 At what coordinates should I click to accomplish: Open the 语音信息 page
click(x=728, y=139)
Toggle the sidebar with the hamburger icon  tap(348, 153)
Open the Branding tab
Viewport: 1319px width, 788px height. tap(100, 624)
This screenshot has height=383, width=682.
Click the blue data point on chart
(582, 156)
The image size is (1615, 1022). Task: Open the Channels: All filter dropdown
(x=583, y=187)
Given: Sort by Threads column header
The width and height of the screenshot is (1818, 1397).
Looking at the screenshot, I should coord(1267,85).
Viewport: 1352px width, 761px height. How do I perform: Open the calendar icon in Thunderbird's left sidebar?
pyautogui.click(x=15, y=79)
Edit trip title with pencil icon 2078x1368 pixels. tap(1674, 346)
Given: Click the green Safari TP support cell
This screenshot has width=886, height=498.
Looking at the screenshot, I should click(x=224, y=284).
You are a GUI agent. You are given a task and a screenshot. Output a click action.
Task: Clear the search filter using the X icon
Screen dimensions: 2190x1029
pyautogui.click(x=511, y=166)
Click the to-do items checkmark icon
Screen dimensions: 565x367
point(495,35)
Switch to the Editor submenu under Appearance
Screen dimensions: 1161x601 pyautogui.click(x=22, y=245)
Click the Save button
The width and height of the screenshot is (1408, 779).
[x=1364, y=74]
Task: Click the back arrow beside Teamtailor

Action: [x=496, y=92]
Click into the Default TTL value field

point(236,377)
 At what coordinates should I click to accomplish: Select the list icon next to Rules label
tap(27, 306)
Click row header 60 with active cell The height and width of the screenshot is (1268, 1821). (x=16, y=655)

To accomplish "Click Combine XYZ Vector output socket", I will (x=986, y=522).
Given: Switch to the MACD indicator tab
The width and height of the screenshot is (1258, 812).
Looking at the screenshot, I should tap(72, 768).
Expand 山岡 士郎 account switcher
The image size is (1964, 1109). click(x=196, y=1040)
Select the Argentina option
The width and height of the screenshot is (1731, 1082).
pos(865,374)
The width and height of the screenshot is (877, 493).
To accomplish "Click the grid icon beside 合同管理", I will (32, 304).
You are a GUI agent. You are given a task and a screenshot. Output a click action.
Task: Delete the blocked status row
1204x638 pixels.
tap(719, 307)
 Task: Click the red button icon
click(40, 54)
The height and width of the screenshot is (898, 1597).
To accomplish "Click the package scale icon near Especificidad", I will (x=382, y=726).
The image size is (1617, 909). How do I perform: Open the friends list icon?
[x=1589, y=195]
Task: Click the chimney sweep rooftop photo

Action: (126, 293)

EXERCISE OBJECTIVE
Search the entries above for "header". Show every line that has it.

EXERCISE OUTPUT
Given: Sort by Threads column header
Click row header 60 with active cell The height and width of the screenshot is (1268, 1821). (x=16, y=655)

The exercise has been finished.